Exercise objective: Search the records for the word "title" and copy each line in which it appears.

[[ Entries provided, beginning ]]

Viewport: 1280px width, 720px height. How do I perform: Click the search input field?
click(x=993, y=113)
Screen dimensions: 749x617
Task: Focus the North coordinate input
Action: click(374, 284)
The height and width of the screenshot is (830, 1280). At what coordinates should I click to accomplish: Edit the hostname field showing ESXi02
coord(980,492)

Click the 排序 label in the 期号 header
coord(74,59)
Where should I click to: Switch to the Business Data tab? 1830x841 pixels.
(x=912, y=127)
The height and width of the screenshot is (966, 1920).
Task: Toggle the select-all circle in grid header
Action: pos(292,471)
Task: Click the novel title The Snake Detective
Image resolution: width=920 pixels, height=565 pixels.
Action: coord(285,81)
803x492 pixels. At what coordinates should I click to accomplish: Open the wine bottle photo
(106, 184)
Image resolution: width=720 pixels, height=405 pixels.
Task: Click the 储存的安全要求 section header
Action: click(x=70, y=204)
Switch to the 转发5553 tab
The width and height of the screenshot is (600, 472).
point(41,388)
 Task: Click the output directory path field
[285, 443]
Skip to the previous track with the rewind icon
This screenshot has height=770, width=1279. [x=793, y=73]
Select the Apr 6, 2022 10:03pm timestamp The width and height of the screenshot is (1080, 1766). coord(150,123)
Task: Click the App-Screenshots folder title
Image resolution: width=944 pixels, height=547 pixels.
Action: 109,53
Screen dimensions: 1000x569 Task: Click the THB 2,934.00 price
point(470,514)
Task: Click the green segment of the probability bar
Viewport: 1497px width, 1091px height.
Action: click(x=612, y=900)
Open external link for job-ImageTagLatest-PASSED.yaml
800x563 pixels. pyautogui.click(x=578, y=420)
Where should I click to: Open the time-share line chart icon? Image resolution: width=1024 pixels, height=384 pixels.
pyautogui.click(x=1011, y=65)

[[ Entries provided, end ]]

Solution below:
Task: Click the novel title The Snake Detective
Task: Click the App-Screenshots folder title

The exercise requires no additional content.